Há 70 anos, a nascente tradição carioca de tomar mate gelado na praia ganhava um grande impulso com uma entrevista do então técnico da seleção brasileira, Flávio Costa, ao Anuário Esportivo Brasileiro.

“É conhecida sua ação como hidrante, sobremodo preciosa no futebol, em que, não raro após a peleja, certos jogadores apresentam perda de dois até três quilos”, declarou Costa, num golpe de marketing para as empresas produtoras da erva no sul do país, que buscavam emplacar o hábito na então capital da República.

No momento em que a população do Rio de Janeiro está privada do esporte e do consumo da bebida na areia, o acesso a esse tipo de material histórico pode oferecer um pequeno alento.

É essa a aposta da Biblioteca Nacional, que passou a fazer uma curadoria de seu acervo digital nas redes sociais desde o início da quarentena provocada pelo combate ao coronavírus.

Com 2 milhões dos 8 milhões de itens de seu acervo disponíveis na internet, a instituição montou uma equipe para garimpar material de interesse e exibi-lo em textos com linguagem informal postados em suas contas no Twitter, Facebook e Instagram.

“Temos um tesouro da memória bibliográfica e iconográfica brasileira, que precisa ser acessado pelo público em geral, não apenas por pesquisadores”, diz o presidente da Biblioteca, Rafael Nogueira.

No material disponível há jornais, revistas, fotografias, gravuras e documentos em geral. Todo ele está aberto online, mas o acesso acaba muitas vezes ficando restrito a estudiosos.

A ideias é que as redes sociais sejam a porta da entrada para esse acervo, com publicações que levam diretamente aos documentos no site da Biblioteca.

“Começamos em janeiro com três posts por semana.

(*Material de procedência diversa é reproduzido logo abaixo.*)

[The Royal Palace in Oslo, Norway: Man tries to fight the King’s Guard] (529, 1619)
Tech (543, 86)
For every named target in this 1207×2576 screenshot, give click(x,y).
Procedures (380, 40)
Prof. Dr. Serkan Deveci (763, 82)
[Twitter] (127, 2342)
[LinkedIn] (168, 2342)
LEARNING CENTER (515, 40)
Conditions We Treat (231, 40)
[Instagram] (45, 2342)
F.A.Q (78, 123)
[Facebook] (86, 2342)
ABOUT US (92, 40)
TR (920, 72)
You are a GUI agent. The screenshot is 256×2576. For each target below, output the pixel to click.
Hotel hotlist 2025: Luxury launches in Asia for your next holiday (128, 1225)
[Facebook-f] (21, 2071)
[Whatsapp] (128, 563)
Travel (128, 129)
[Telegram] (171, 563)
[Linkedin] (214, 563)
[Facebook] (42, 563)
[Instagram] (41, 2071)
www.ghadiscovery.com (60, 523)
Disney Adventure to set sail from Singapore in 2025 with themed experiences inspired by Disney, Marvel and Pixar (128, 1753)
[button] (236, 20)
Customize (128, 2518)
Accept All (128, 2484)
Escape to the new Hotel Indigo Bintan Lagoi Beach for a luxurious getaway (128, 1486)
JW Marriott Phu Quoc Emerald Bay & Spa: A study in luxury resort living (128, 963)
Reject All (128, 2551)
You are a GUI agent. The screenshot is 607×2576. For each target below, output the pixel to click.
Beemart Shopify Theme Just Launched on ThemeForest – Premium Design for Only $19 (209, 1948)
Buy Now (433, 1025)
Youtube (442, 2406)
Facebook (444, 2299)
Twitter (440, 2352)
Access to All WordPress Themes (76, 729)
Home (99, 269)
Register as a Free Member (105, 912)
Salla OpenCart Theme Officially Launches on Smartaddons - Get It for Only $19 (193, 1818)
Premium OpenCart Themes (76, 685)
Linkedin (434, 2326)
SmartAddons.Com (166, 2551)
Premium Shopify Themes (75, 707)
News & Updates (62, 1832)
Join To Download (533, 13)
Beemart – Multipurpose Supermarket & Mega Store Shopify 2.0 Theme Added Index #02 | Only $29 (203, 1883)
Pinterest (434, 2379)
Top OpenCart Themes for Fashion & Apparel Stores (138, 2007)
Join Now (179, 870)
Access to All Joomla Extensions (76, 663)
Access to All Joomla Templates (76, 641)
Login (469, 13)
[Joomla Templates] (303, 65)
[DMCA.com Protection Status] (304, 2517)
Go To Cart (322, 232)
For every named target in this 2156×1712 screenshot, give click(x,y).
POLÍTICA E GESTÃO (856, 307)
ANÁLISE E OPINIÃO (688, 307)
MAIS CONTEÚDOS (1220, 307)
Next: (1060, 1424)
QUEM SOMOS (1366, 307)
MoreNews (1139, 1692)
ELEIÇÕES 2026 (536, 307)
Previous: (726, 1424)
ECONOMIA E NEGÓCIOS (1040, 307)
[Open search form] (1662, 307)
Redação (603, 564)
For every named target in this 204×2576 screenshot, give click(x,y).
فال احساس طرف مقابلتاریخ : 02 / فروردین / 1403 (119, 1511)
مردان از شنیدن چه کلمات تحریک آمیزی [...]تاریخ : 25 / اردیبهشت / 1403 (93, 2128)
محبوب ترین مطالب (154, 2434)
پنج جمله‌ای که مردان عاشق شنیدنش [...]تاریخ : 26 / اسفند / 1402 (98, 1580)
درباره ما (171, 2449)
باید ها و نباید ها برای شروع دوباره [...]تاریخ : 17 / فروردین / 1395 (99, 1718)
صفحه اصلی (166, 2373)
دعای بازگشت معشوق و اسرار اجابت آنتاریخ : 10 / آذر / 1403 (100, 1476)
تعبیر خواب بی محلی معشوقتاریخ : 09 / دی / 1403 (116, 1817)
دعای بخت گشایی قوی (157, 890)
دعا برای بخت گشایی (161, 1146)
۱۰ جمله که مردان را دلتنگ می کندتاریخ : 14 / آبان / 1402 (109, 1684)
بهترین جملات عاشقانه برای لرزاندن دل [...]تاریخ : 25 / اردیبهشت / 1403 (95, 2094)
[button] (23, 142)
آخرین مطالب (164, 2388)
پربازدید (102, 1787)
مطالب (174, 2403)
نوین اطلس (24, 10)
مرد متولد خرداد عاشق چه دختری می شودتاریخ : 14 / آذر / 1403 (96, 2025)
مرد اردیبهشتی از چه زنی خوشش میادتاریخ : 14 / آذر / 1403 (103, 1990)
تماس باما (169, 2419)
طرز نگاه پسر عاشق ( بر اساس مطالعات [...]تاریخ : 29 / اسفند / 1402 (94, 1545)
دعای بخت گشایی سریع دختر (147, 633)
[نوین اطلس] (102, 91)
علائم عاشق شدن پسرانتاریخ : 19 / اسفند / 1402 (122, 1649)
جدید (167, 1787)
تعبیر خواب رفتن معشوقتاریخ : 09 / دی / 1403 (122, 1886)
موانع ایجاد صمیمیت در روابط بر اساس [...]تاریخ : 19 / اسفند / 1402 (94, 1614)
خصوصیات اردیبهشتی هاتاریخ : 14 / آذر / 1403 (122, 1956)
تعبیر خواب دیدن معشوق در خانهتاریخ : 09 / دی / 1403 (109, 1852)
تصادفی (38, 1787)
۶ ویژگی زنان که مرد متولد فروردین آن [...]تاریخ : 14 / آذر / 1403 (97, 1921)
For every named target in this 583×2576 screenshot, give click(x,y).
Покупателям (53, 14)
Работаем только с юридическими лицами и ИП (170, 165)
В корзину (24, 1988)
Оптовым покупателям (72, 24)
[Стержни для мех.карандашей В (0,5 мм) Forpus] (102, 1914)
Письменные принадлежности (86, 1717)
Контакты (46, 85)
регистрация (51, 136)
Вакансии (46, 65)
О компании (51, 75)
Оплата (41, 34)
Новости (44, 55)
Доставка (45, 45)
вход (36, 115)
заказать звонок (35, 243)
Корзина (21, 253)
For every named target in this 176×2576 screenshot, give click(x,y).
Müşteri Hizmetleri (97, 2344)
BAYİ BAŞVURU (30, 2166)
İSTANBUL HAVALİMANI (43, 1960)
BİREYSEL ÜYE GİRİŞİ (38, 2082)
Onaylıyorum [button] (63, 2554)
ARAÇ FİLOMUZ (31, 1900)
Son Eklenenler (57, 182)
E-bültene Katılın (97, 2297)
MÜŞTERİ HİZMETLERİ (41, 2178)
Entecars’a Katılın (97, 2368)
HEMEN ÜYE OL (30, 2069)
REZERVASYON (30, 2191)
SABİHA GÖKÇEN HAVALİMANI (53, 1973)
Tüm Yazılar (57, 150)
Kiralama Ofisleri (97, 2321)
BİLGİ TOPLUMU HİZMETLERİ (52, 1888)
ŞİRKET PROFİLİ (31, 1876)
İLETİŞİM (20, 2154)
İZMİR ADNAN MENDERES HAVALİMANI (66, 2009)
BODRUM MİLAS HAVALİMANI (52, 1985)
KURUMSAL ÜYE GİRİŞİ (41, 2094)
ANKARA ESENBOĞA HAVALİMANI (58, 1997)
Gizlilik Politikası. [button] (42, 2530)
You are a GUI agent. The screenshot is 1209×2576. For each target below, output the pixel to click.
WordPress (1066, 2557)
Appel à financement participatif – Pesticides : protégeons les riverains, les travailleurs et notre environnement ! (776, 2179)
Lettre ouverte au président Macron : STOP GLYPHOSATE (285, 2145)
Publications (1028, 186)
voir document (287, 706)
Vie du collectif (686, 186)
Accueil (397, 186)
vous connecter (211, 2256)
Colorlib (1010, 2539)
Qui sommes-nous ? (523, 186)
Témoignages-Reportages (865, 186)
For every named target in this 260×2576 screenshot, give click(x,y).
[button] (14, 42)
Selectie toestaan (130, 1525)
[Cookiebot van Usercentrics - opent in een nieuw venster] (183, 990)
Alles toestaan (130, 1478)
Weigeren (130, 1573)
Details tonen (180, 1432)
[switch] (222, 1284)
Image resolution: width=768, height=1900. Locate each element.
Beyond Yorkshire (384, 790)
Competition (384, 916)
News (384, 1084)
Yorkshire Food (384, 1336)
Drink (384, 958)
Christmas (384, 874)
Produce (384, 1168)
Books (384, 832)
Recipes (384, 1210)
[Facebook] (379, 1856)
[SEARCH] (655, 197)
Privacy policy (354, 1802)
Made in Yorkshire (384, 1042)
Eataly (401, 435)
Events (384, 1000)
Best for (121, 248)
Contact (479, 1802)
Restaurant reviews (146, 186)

Depois pedi um por dia, e atualmente temos de dois a três diários”, afirma Nogueira.

Os funcionários do corpo técnico da Biblioteca vasculham material da instituição, identificam itens com potencial de leitura e escrevem textos em linguagem informal. Uma equipe de cinco pessoas adapta para as redes sociais.

Material histórico que tenha relação com fatos do momento têm prioridade.

Veio daí a ideia de falar sobre o futebol e o mate, aproveitando o momento em que o cidadão carioca está saudosista de elementos tão importantes de sua rotina.

Na Sexta-Feira Santa, o tema escolhido, obviamente, foi a Páscoa, com um dos links postados levando para uma página da revista infantil O Tico-Tico, de 1913.

Uma ilustração de página inteira da publicação, que circulou do começo do século passado até a década de 1970, trata dos “ovos de Paschoa” (termo usado na imagem postada) e de como eram vistos por diferentes gerações na época.

“Aos pequeninos, ovos de assucar e chocolate, que eles comem com prazer”, diz a revista, que complementa: “Vovó e vovô recebem saborosos ovos frescos, que tratam de comer pela manhã, no alegre almoço de domingo de Paschoa”.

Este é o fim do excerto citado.